### Stored data

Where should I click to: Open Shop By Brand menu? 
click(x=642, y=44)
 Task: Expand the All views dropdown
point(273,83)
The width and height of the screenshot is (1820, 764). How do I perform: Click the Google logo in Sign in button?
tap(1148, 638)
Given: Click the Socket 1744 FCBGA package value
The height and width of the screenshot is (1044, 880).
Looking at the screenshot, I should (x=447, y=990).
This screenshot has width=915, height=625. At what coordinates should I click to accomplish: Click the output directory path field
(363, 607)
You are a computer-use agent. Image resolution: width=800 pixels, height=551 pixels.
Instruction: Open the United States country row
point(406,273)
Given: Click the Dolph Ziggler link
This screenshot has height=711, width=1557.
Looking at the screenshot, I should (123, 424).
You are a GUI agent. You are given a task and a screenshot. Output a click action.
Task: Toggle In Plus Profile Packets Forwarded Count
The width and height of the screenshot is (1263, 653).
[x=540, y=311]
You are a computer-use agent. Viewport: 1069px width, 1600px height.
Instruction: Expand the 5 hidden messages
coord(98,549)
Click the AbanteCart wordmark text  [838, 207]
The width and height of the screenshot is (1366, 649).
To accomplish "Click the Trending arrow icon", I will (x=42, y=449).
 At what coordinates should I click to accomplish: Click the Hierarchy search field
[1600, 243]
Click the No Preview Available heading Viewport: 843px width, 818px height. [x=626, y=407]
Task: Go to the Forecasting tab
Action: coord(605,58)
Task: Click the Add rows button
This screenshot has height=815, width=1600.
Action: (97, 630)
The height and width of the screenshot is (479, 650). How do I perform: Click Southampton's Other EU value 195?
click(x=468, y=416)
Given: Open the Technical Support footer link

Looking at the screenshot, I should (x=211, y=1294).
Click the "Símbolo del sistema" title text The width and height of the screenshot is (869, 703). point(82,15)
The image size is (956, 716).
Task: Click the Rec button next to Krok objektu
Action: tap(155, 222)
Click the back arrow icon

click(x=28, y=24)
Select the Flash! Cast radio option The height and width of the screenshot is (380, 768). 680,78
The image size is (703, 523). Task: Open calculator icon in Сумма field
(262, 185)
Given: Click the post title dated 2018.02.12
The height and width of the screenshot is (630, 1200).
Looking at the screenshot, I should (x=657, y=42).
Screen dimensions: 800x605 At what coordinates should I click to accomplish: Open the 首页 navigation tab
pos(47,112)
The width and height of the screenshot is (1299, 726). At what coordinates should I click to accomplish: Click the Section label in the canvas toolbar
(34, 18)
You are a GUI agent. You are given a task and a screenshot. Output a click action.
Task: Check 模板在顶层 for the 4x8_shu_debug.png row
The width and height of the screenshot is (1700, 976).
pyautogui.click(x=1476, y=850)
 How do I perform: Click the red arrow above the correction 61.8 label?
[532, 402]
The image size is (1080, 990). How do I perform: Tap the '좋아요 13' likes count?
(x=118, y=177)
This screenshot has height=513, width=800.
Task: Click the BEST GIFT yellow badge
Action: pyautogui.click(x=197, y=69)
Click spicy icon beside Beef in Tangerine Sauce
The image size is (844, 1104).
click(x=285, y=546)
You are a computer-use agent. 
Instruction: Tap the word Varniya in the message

######

Return every record exactly as it was given.

**Written response:**
Where should I click to: Open Shop By Brand menu? 
click(x=642, y=44)
 Task: Expand the All views dropdown
point(273,83)
The width and height of the screenshot is (1820, 764). How do I perform: Click the Google logo in Sign in button?
tap(1148, 638)
Given: Click the Socket 1744 FCBGA package value
The height and width of the screenshot is (1044, 880).
Looking at the screenshot, I should (x=447, y=990).
This screenshot has width=915, height=625. At what coordinates should I click to accomplish: Click the output directory path field
(363, 607)
You are a computer-use agent. Image resolution: width=800 pixels, height=551 pixels.
Instruction: Open the United States country row
point(406,273)
Given: Click the Dolph Ziggler link
This screenshot has height=711, width=1557.
Looking at the screenshot, I should (123, 424).
You are a GUI agent. You are given a task and a screenshot. Output a click action.
Task: Toggle In Plus Profile Packets Forwarded Count
The width and height of the screenshot is (1263, 653).
[x=540, y=311]
You are a computer-use agent. Viewport: 1069px width, 1600px height.
Instruction: Expand the 5 hidden messages
coord(98,549)
Click the AbanteCart wordmark text  [838, 207]
The width and height of the screenshot is (1366, 649).
To accomplish "Click the Trending arrow icon", I will (x=42, y=449).
 At what coordinates should I click to accomplish: Click the Hierarchy search field
[1600, 243]
Click the No Preview Available heading Viewport: 843px width, 818px height. [x=626, y=407]
Task: Go to the Forecasting tab
Action: coord(605,58)
Task: Click the Add rows button
This screenshot has height=815, width=1600.
Action: (97, 630)
The height and width of the screenshot is (479, 650). How do I perform: Click Southampton's Other EU value 195?
click(x=468, y=416)
Given: Open the Technical Support footer link

Looking at the screenshot, I should (x=211, y=1294).
Click the "Símbolo del sistema" title text The width and height of the screenshot is (869, 703). point(82,15)
The image size is (956, 716).
Task: Click the Rec button next to Krok objektu
Action: tap(155, 222)
Click the back arrow icon

click(x=28, y=24)
Select the Flash! Cast radio option The height and width of the screenshot is (380, 768). 680,78
The image size is (703, 523). Task: Open calculator icon in Сумма field
(262, 185)
Given: Click the post title dated 2018.02.12
The height and width of the screenshot is (630, 1200).
Looking at the screenshot, I should (x=657, y=42).
Screen dimensions: 800x605 At what coordinates should I click to accomplish: Open the 首页 navigation tab
pos(47,112)
The width and height of the screenshot is (1299, 726). At what coordinates should I click to accomplish: Click the Section label in the canvas toolbar
(34, 18)
You are a GUI agent. You are given a task and a screenshot. Output a click action.
Task: Check 模板在顶层 for the 4x8_shu_debug.png row
The width and height of the screenshot is (1700, 976).
pyautogui.click(x=1476, y=850)
 How do I perform: Click the red arrow above the correction 61.8 label?
[532, 402]
The image size is (1080, 990). How do I perform: Tap the '좋아요 13' likes count?
(x=118, y=177)
This screenshot has height=513, width=800.
Task: Click the BEST GIFT yellow badge
Action: pyautogui.click(x=197, y=69)
Click spicy icon beside Beef in Tangerine Sauce
The image size is (844, 1104).
click(x=285, y=546)
You are a computer-use agent. 
Instruction: Tap the word Varniya in the message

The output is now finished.